Example images containing other regions of interest or artifacts using the conventional reconstruction (left) and the proposed data-driven reconstruction (right) on a 25-year-old female patient (a), a 66-year-old male patient (b), a 73-year-old male patient (c), and a 64-year-old female patient (d). Comparable sharpness of the heart was achieved using the proposed method (a) with reduced perceived noise. The pancreatic duct was visible in both conventional and proposed reconstructions (b) with reduced perceived noise using the proposed method. Small structures in the liver can be reconstructed and share similar quality with both methods (c). The data-driven approach reduces the phase-wrapping artifacts occurred in the conventional reconstruction in (d).

Representative images showing the reduction of ghosting artifacts are demonstrated in Fig. 6d.
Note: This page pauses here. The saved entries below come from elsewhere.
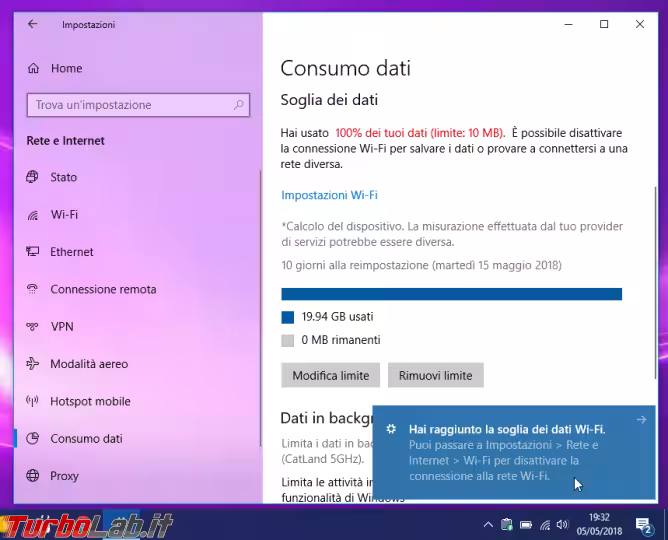Dismiss notification using its arrow icon
Viewport: 668px width, 540px height.
point(641,420)
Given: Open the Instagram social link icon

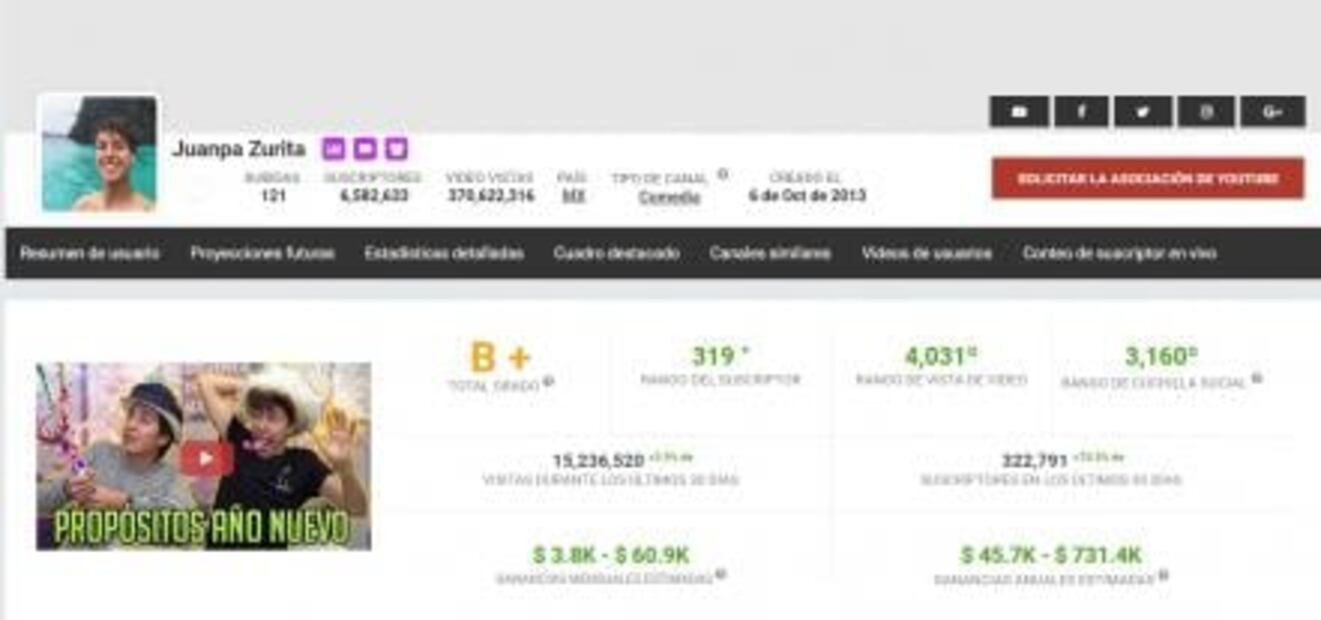Looking at the screenshot, I should coord(1206,112).
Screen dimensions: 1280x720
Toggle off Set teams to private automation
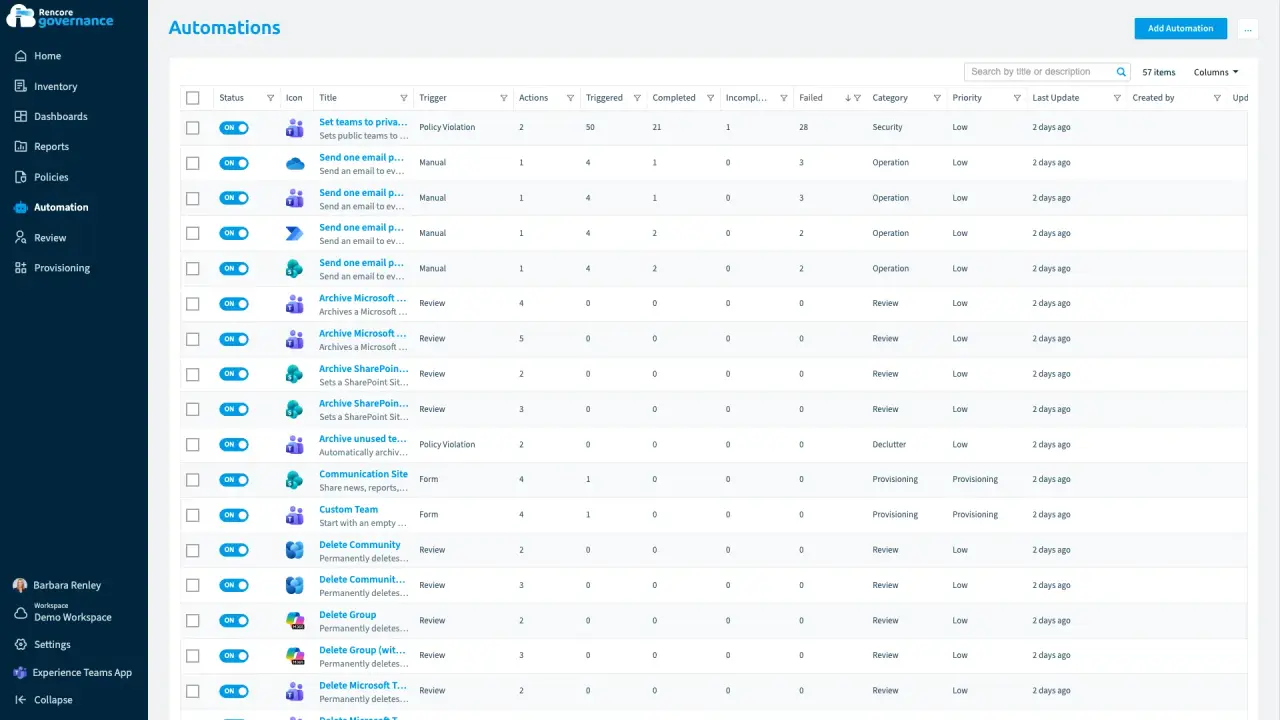pyautogui.click(x=234, y=128)
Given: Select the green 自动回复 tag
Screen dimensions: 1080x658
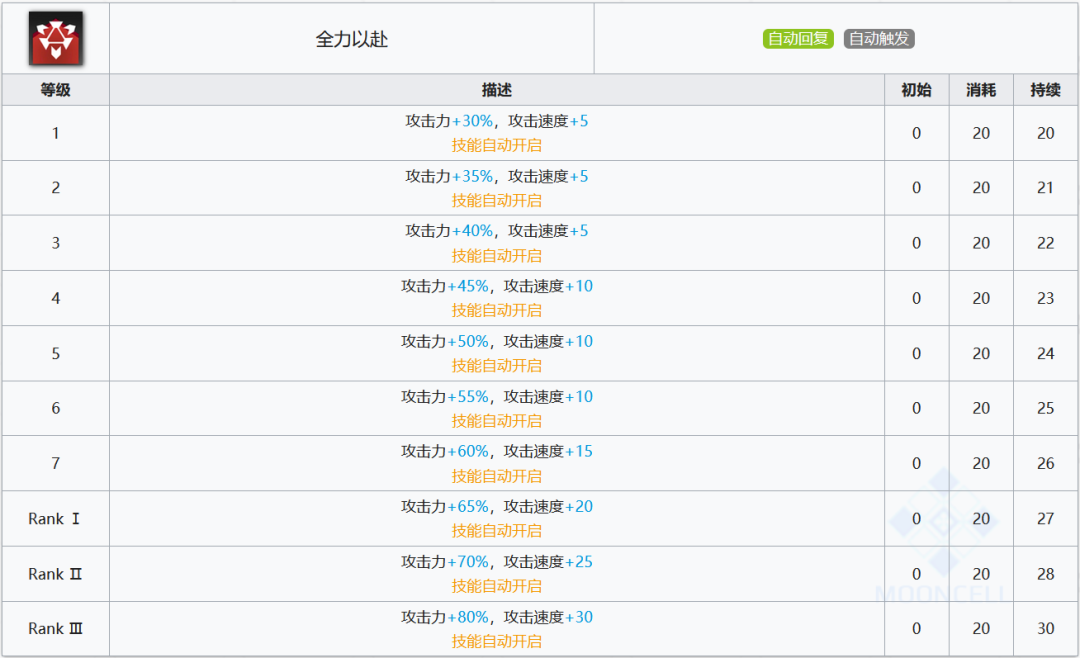Looking at the screenshot, I should [798, 39].
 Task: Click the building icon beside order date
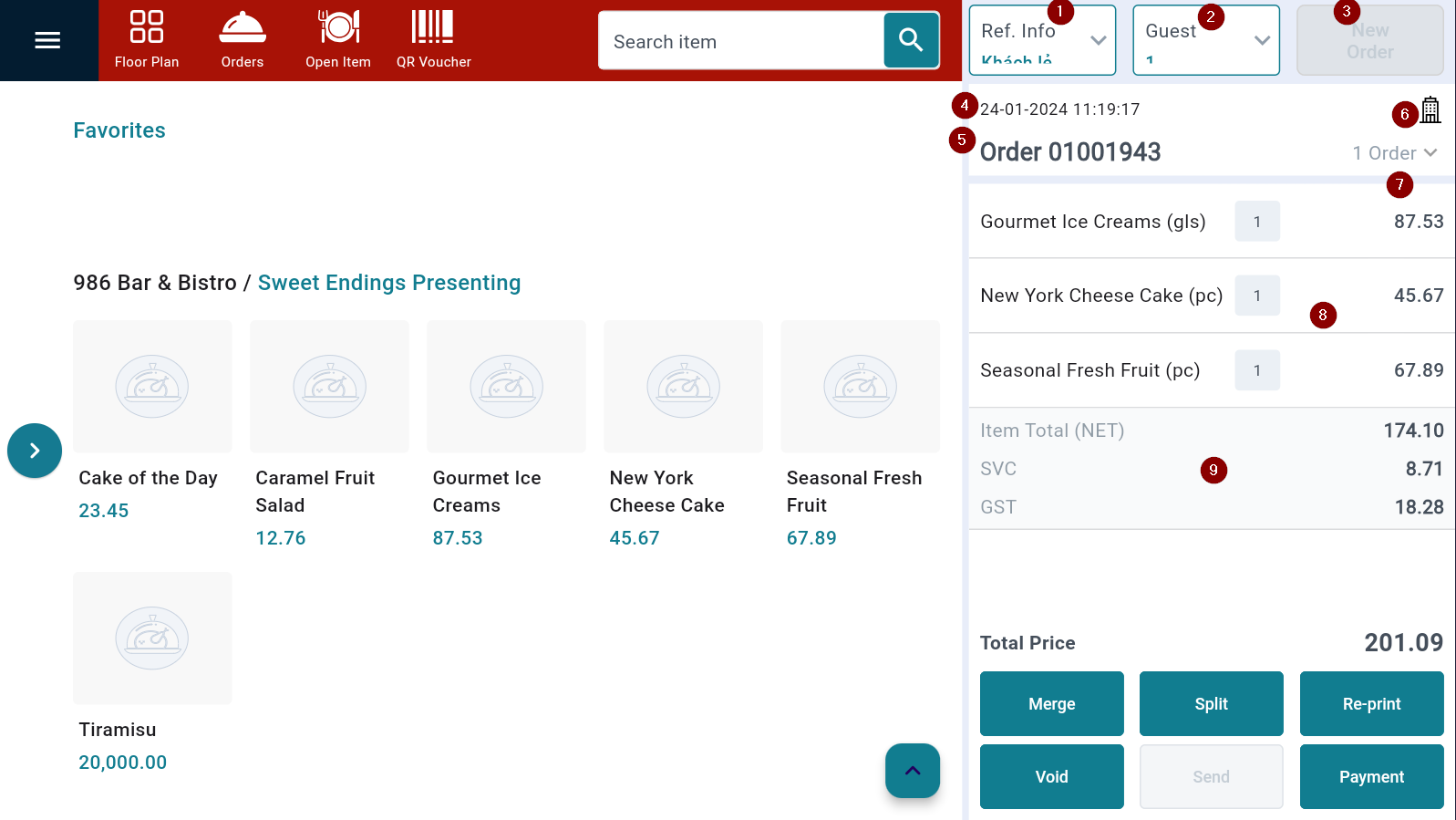click(x=1430, y=110)
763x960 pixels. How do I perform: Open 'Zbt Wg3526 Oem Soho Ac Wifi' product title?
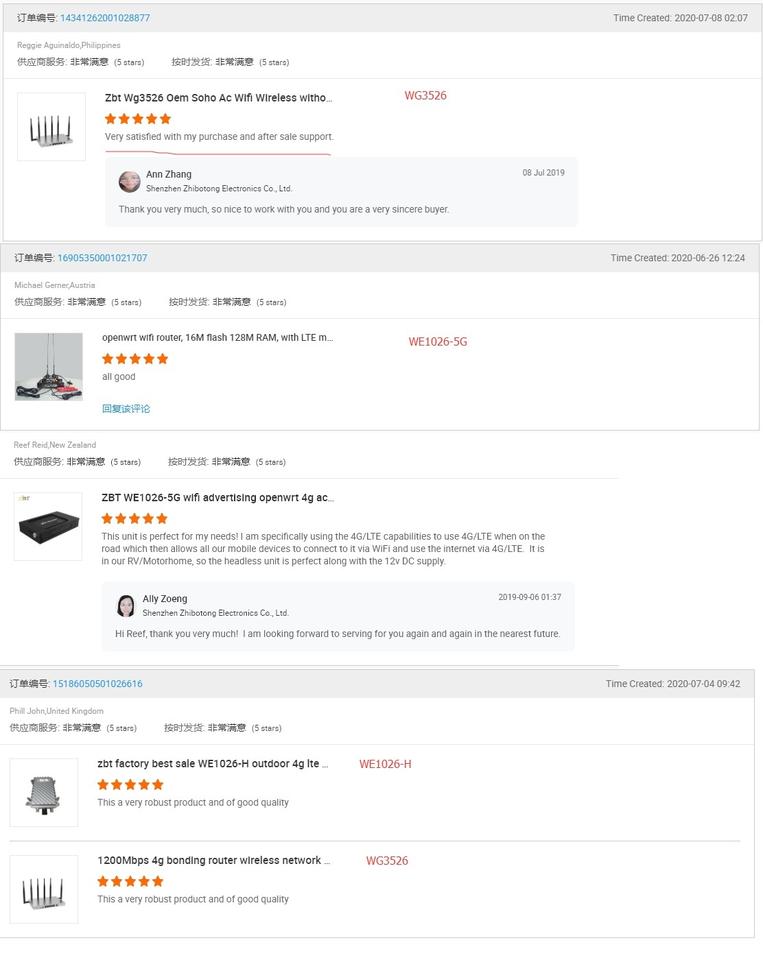coord(218,98)
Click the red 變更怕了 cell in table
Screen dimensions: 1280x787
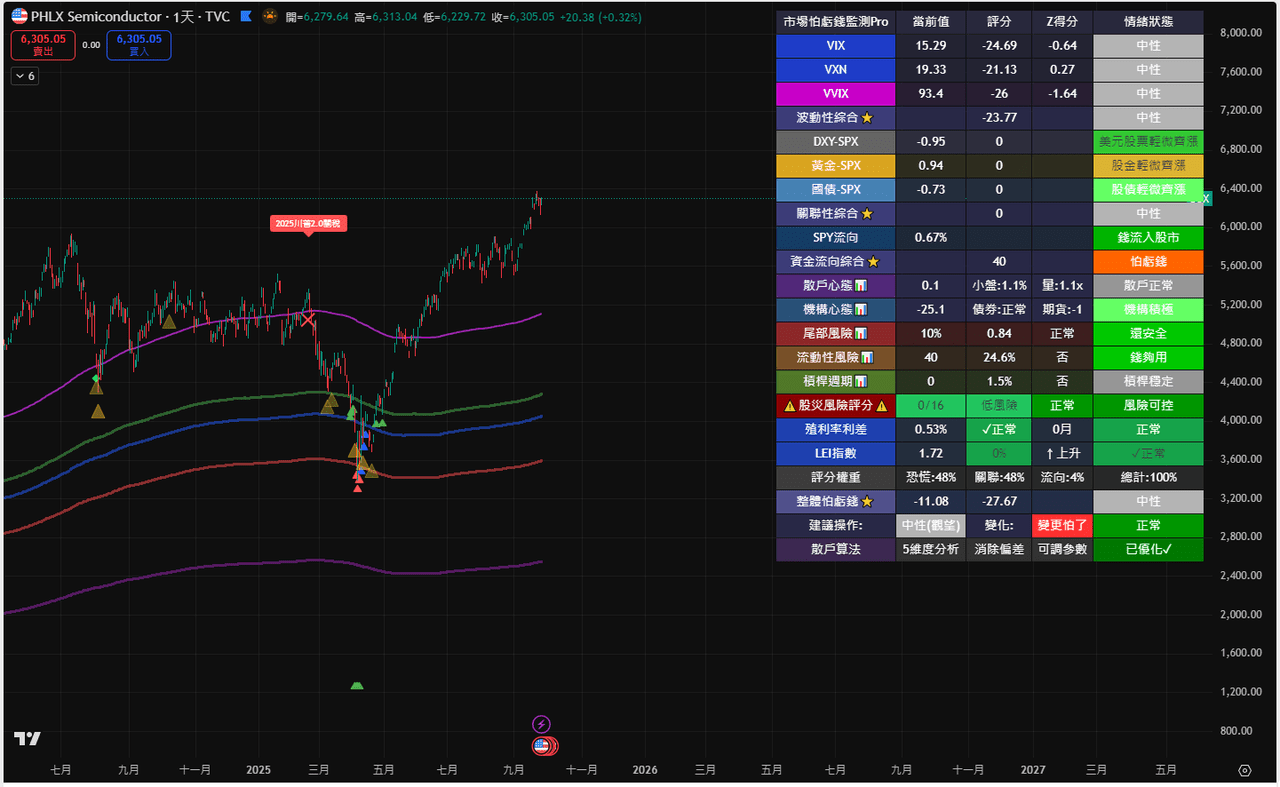pos(1062,525)
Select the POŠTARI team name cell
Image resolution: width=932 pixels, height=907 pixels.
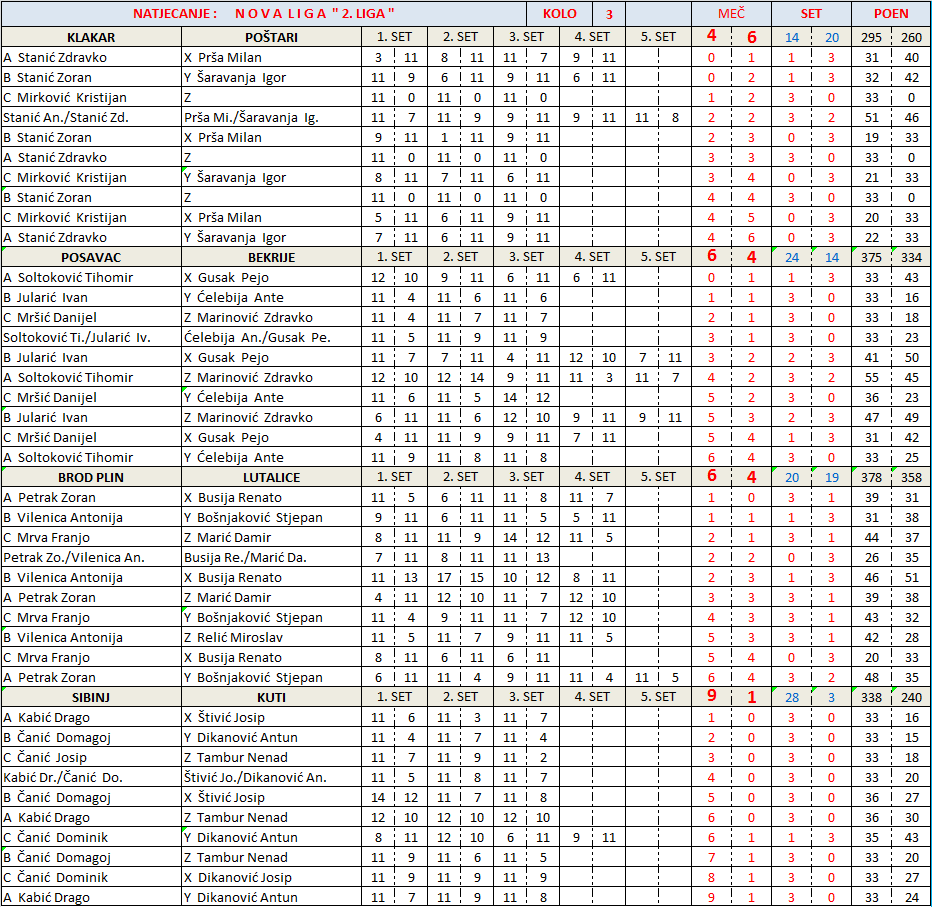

Due to a tight prescribed field-of-view smaller than the patient’s size, phase wrapping happened during the breath-held period of the scan and resulted in ghosting artifacts. With the proposed data-driven reconstruction, these ghosting artifacts were reduced (as indicated by arrows in Fig. 6d).

Mean difference of the gradient delays between the data-driven approach and the conventional approach was 0.0497 msec. Mean difference of the isocenter shifts between the data-driven approach and the conventional approach was 0.1006 pixel.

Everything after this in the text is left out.